Vous avez adoré Bande de filles, ses cailleras pomponnées, son Bagnolet annexé par la rue Francoeur ? Vous rêviez de la version #nofilter, garantie 100% bitume et odeur de brûlé dans la cage d’escalier ? C’était ce que promettaient le storytelling cannois et la réalisatrice elle-même, déclarant avoir filmé « la rue comme elle l’a connue » (Houda Benyamina a grandi dans une cité de Viry-Châtillon). Mais Divines coche en vérité les mêmes cases que n’importe quelle fable petite-bourgeoise encanaillée dans le 9-3, en n’oubliant pas cette piteuse féérie banlieusarde commune à plusieurs films-aventuriers (de Bird People à Bande de Filles) ayant récemment battu le pavé de la grande couronne parisienne. 

Puisé dans le film de gangsters, le postulat avait pourtant de quoi intriguer : l’héroïne est moins une Causette du ghetto qu’une graine de Tony Montana à la tête pleine de rêves ultra-libéraux. La jeune Dounia est avide de « money money money » (c’est son motto), d’iPhones 6 tombés du camion et de claques sur les fesses d’éphèbes à Phuket – bref, rien qui la prédispose à militer pour la convergence des luttes. Mais sa formation criminelle ne passionne pas longtemps : Benyamina manque toutes les occasions d’extraire la sève épique du récit d’empowerment qui fait mine de démarrer. Une fois chaperonnée par une grande soeur magnétique ayant fait fortune grâce aux deals juteux, voilà la gamine parachutée comme par magie dans un monde où les obstacles  patriarcaux existent à peine, et où elle peut donc triompher des caïds du quartier sans trop se faire suer. Difficile donc de croire à l’héroïsme d’une amazone dont les adversaires sont d’emblée neutralisés par le récit (exception faite d’un client récalcitrant qui, en cours de route, lui rappelle durement les risques du métier).

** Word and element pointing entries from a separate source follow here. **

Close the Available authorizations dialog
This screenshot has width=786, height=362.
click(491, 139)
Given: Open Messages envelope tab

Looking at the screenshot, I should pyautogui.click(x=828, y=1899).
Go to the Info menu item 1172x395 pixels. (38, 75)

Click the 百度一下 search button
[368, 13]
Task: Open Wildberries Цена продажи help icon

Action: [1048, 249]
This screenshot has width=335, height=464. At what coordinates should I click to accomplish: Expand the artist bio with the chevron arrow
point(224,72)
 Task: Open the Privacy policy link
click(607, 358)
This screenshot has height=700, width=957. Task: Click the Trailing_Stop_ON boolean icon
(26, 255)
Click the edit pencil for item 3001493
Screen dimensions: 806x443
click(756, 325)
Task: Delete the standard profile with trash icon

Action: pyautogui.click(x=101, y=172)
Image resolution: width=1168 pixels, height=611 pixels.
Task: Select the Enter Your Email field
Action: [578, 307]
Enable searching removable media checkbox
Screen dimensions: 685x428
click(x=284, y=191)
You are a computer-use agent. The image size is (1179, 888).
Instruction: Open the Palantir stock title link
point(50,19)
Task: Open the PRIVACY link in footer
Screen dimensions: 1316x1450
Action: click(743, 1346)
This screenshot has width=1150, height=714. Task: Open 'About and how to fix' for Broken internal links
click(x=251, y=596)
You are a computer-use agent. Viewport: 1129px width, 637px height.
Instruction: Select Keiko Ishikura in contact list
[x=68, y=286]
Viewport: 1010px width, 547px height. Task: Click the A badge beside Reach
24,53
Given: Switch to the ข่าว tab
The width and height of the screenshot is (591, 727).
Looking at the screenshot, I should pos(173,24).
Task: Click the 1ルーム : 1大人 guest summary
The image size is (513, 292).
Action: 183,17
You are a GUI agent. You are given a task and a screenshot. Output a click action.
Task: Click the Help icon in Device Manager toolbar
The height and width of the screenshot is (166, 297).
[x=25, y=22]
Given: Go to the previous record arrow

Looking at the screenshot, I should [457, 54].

Ce qui intéresse davantage Benyamina, c’est donc de touiller l’imagerie des cités, comme s’il fallait guérir celles-ci de leurs maux à grands renforts de rêveries lénifiantes. Telle une Pascale Ferran du ter-ter, elle ose donc les tableaux poétiques de la pire espèce  pour dire l’urgence de prendre la tangente. Ainsi ce plan-séquence malheureux voyant Dounia et sa meilleure copine s’imaginer en train de sillonner la Thaïlande en décapotable, avec force ornements lourdingues (travelling calamiteux et vrombissements urbains pour illustrer leur road-trip). Figuré de la sorte, l’horizon doré qui les appelle ne suscite aucun désir – mais peu importe, puisqu’ici, l’enjeu est d’observer benoitement les petites teignes bercées par leurs rêves d’excès consuméristes, surtout pas de les fantasmer avec elles. Brossant toujours les surfaces, jamais les mondes intérieurs, la mise en scène s’abandonne aussi à une fascination bidon pour les corps libérés dans un espace paradoxalement asphyxiant ; surtout ceux de Dounia et de son petit ami, danseur étoile à peine moins imbuvable qu’elle, s’abouchant au gré de ballets grossièrement éthérés dans les coulisses obscures, les impasses crados, les halls de centres commerciaux, et autres non-lieux banlieusards réenchantés avec un doigté très discutable. Cette épaisse poésie tirerait sans doute moins vers le grotesque si elle n’entrait en conflit avec la vitrine naturaliste aménagée en même temps par Benyamina, sans doute soucieuse de veiller aussi à sa street-cred’. On y trouvera tous les attrape-nigauds typiques du filon : vérisme crapoteux, comédiens balbutiants, nervosité sous-kechichienne option « filmé-comme-sur-le-ring » (avec en prime un détour abrupt, en fin de parcours, vers les émeutes des dix dernières années). Mais il ne faut pas s’y tromper, puisque sous l’achalandage réaliste continue de croître un cancer bien plus ravageur pour le cinéma français : ce lyrisme extra-muros qu’on dirait sponsorisé par le Grand Paris, et apparemment convaincu d’avoir pour mission de redonner un peu de peps à l’imaginaire suburbain. Pitié, qu’il ne se dérange pas.